Work task –
Copy only this range: the line with "Open the Design panel in the sidebar" through the final line of the material, inclusive at both ends.

Entries provided –
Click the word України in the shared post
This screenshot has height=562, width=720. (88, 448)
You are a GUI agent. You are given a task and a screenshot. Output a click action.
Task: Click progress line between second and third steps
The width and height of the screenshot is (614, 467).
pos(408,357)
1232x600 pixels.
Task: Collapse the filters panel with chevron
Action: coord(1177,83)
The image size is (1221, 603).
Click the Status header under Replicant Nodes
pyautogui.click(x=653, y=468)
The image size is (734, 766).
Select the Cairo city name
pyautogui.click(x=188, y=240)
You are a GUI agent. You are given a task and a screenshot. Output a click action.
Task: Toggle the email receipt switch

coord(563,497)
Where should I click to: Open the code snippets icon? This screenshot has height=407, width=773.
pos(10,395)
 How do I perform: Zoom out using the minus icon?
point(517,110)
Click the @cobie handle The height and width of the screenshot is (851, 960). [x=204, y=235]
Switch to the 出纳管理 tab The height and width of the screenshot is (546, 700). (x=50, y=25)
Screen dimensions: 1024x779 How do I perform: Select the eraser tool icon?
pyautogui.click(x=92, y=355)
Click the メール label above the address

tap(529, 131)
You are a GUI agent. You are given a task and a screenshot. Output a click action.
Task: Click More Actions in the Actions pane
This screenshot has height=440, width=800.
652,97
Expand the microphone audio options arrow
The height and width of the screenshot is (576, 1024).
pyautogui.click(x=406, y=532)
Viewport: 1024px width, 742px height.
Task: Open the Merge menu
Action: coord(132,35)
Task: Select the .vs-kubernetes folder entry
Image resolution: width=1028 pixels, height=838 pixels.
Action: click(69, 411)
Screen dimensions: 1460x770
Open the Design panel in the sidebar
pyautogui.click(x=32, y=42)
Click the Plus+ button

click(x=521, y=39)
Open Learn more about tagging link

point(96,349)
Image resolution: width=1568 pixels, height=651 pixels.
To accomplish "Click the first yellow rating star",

Exercise solution –
Open the Design panel in the sidebar
pyautogui.click(x=32, y=42)
Click the Plus+ button

click(x=521, y=39)
Open Learn more about tagging link

point(96,349)
Image resolution: width=1568 pixels, height=651 pixels.
To accomplish "Click the first yellow rating star",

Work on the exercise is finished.